Herbaceous Plant Ground Covers
The fragrant leaves and purple flowers make the creeping charlie (Glechoma hederacea) a good, low maintenance ground cover for hard to maintain, moist areas like ditches. Growing only about 4 inches high, it spreads out quickly. Care must be taken that it doesn't take over shady areas of a nearby lawn. Lily-of-the-valley (Convallaria majalis) spreads rapidly and is often used under trees and shrubs. The plant will grow in poor soil and reaches a height of about 4 inches. Mount Atlas daisy (Anacyclus pyrethrum depressus) is a white daisy with a red underside and silvery leaves. Plant the Mount Atlas daisy in an area that is dry, hot and sunny for best growth. Dwarf coreopsis (Coreopsis auriculata) will cover the ground with a mat of foliage and add color with orange and yellow flowers from throughout the summer, from June to September.
Woody Plant Ground Covers
Sweet fern (Comptonia peregrina) will grow in any soil, but prefers slightly acidic, poorer soils. The underground stems of the sweet fern help in spread. Sweet fern tolerates salt, so it is especially a good choice near beaches. For a taller ground cover, try Fragrant Sumac (Rhus aromatica). It grows from 2 to 6 feet high and will tolerate most soil types. Fragrant sumac will thrive with little maintenance on sunny banks and terraces.

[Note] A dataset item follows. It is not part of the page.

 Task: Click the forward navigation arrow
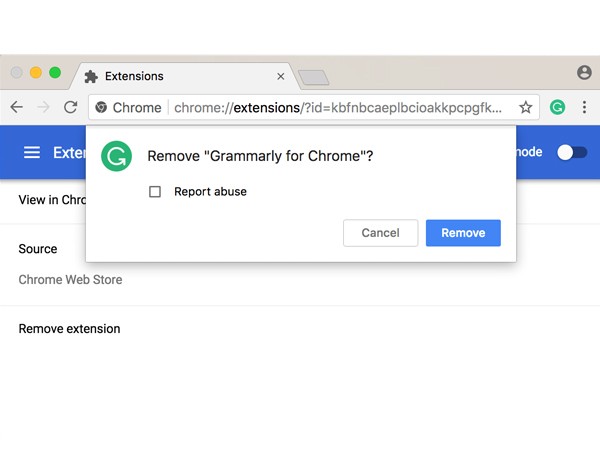(x=43, y=107)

Native Plants as Ground Cover
Native plants are a good idea for a low maintenance ground cover. Sometimes called wild flowers and sometimes called weeds, native plants have adapted to survive climate, soil and predators of the local vicinity and offer a low maintenance alternative for areas where other plants will not grow. Check with the local Cooperative Extension Office for a list of local native plants.
Double Duty Ground Cover Ideas
Consider using mints and herbs as a ground cover that will release a fragrance with each breeze. With over 600 varieties of mint available, these fast growing herbs will quickly fill in bare areas of the lawn and garden. Creeping thyme is also a good, aromatic ground cover in highly trafficked areas. The creeping thyme can even be walked on. Edible ground cover, like strawberry plants, also makes an attractive double duty ground cover.